Apucarana - A família do bebê sequestrado do Hospital da Providência, em Apucarana (Norte), na noite da última quarta-feira, vai entrar com uma ação por danos morais contra a instituição de saúde. Um dos familiares ouvidos pela FOLHA disse que a decisão foi tomada por causa do grande trauma a que todos foram submetidos e para que o caso sirva de alerta à direção do hospital. No final da manhã de ontem Thaís Henriques e o pequeno Nicholas tiveram alta, mas ela ainda está bastante abalada e deverá receber acompanhamento psicológico.
O advogado contratado pela família, Saulo de Tarso Paulista da Silva, informou que está aguardando a conclusão do inquérito para que possa ter acesso ao depoimento da acusada do sequestro e para mover o processo. Ele lembrou que o valor de uma ação por danos morais normalmente é de até 40 salários mínimos, mas neste caso específico está estudando pedir um valor ainda maior.
''Embora a preocupação da família não seja dinheiro, e sim evitar que casos semelhantes voltem a acontecer. Ontem (anteontem), por exemplo, estava cheio de segurança na porta do hospital, hoje já não tem mais nenhum lá'', afirmou o advogado. A FOLHA tentou falar com a direção do hospital na tarde de ontem, mas a informação era de que nenhum responsável encontrava-se na instituição.
O delegado da 17 Subdivisão Policial de Apucarana, Gabriel Marcelo Junqueira Filho, ouviu em depoimento, na noite de anteontem, a mulher acusada do sequestro e a filha dela, de 16 anos, que também estaria envolvida no crime. Na manhã de ontem a adolescente foi apresentada ao promotor da Vara da Infância e Juventude, que decidiu por manter a jovem apreendida por 45 dias, quando será submetida a avaliação psicológica.

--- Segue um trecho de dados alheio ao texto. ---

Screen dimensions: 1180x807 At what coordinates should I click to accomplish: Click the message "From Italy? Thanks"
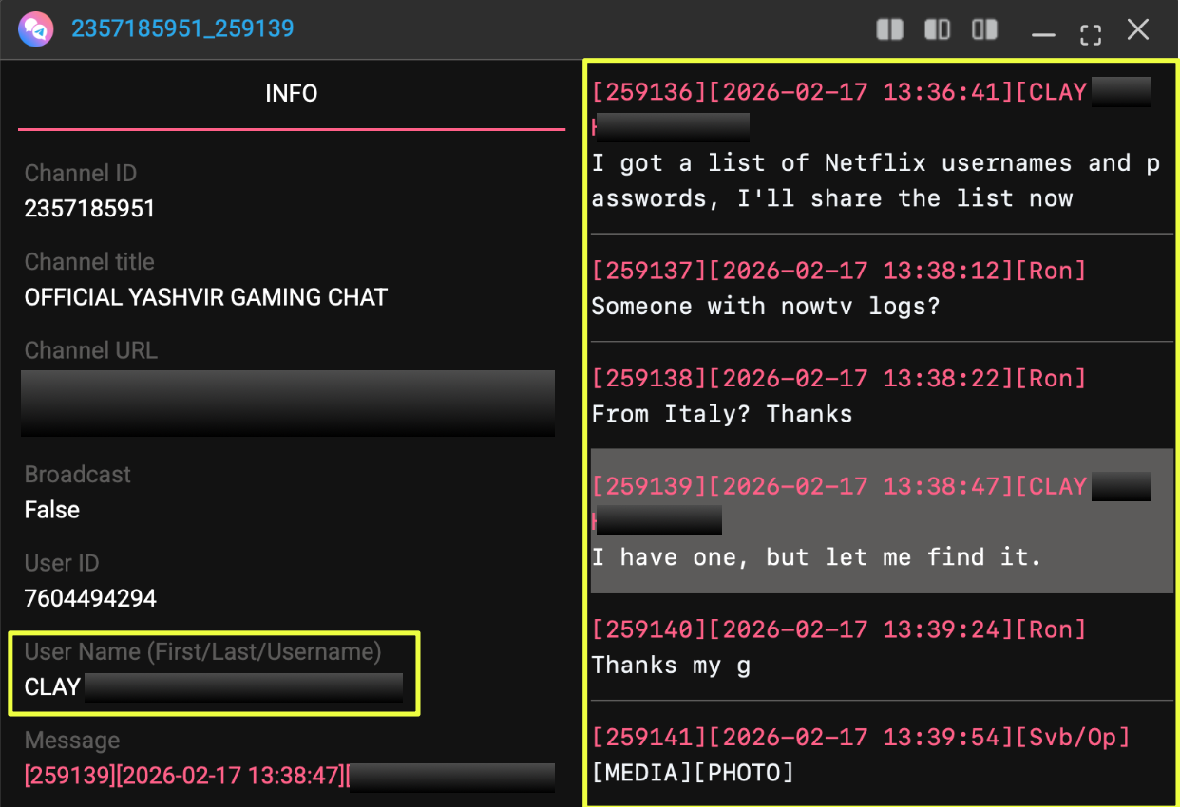click(722, 414)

A mãe da garota, que fingiu ser enfermeira do hospital para ter acesso à maternidade, está detida em Apucarana. Ambas residem em Mauá da Serra.
De acordo com o delegado, a mulher declarou que a filha nada sabia de seu plano de sequestrar a criança. A adolescente teria ficado grávida, nove meses atrás, porém não recebeu apoio do namorado, que teria, inclusive, sugerido que ela fizesse um aborto. Segundo a mãe, três meses depois a jovem abortou naturalmente, mas, por ter se sentido humilhada, decidiu omitir o fato do ex-namorado e do resto da família, que continuaram acreditando na gravidez. Chegada a época do nascimento do bebê, a mãe da adolescente teria planejado o sequestro. Na manhã seguinte à retirada do recém-nascido do hospital, mãe e filha procuraram parentes em Cambé, onde disseram que a jovem tinha dado à luz em Londrina.